"Hawk Roosting", by Ted Hughes is a poem that focuses upon a benevolent hawk, who believes that the world belongs to him. The poem written in first person as a dramatic monologue, creates a comparison in the readers mind, between the hawk and an egoistic dictator.
In the opening lines of the poem, a very negative impression is given, beginning with the visually threatening lines: "Between my hooked head and hooked feet". This image has a strong effect, because sharp claws and sharp beaks are often associated with fear, or the idea of evil. The phrase "no falsifying dream", has a large significance to one's impression of the speaker, expressing that he is a realist and a pragmatist, and that he shows no mercy towards anyone, or anything. The lines 3 and 4 reinforce this thought, showing that the hawk is a malevolent creature, and single-mindedly violent.

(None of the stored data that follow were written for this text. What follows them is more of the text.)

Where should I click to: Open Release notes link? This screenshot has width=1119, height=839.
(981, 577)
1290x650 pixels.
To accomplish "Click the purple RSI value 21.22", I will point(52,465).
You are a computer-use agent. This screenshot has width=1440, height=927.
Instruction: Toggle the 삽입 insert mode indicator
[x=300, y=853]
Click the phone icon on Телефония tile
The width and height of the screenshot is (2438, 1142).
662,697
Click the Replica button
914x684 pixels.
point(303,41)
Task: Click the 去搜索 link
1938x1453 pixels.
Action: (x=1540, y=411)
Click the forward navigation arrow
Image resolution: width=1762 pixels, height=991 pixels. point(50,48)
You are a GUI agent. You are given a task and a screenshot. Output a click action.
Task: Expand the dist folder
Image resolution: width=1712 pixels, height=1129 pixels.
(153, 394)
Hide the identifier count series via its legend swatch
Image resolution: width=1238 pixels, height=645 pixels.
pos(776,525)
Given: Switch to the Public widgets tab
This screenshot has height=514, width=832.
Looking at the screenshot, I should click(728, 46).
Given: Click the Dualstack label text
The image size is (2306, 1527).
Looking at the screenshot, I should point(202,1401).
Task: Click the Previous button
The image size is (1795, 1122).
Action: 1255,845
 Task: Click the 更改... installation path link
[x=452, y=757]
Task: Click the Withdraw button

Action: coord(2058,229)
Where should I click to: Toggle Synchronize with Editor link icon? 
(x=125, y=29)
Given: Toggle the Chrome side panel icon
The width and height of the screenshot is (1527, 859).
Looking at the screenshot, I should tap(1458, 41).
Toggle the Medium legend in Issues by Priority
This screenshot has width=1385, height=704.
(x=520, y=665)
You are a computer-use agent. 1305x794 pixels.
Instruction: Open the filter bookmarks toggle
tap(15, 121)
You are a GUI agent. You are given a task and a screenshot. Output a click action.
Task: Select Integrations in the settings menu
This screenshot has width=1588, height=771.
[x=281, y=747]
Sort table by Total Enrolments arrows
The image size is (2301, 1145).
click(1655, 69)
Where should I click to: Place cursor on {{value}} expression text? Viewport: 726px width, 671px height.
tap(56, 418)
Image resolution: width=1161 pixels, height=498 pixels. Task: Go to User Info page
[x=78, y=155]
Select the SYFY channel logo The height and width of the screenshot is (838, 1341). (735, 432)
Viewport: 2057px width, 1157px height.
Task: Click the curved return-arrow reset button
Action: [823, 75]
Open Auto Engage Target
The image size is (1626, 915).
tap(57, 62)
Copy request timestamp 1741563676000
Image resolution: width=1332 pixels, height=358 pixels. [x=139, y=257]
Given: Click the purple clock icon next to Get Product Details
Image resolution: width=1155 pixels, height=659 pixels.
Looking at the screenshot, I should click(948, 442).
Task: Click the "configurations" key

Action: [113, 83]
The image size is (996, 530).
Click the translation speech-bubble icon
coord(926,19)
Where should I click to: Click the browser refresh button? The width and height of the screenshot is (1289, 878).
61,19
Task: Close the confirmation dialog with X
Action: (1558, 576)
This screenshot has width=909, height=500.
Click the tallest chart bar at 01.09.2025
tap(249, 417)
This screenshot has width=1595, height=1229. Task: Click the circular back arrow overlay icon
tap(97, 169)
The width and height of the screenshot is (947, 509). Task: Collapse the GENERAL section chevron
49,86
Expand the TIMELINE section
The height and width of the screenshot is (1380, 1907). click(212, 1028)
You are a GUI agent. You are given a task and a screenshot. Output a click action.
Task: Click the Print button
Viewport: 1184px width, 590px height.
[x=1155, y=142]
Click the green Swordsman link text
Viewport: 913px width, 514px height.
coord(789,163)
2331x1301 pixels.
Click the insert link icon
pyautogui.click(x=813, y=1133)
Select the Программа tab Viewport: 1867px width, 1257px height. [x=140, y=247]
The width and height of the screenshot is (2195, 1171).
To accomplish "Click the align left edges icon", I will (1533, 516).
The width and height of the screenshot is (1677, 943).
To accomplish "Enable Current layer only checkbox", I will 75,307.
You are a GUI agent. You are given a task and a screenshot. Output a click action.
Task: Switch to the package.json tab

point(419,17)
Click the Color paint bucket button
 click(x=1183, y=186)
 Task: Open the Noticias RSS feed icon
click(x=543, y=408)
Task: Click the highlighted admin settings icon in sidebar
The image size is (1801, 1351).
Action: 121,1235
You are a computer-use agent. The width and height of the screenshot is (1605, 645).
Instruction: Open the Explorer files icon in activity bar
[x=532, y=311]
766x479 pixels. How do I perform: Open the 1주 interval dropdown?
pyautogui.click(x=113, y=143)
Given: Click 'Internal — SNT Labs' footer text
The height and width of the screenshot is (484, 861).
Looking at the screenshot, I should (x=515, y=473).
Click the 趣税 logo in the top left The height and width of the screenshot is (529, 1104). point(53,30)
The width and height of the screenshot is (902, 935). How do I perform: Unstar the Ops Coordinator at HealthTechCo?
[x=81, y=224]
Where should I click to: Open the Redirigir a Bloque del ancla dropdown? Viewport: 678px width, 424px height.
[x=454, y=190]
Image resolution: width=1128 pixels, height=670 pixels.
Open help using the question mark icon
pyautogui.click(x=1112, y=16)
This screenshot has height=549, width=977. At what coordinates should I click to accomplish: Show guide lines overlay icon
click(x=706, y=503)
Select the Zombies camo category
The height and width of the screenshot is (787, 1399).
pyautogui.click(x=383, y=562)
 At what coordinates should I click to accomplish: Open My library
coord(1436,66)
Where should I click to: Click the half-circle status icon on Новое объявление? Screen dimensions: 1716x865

The second stanza of Hughes' poem describes the beauty of the earth, and how it is of advantage to the speaker.
This is ironic, because the Hawk is proven to be an insensitive killer, who uses his advantage of strength to kill and damage others; and is now insisting that the earth and its beauty belongs to him. Line 8 begins to develop the idea of the hawk's superiority and control, as "the world lies below him for inspection". This image also gives the idea of the speaker's omniscience.
In the third stanza, the speaker clearly describes himself as having the role of God, or Creation. The hawk explains how it took all good efforts of Creation to create him, in fact so flawlessly that now he has taken over the role of the Creator. To further develop this idea, the poet describes the hawk as "locked upon the rough bark".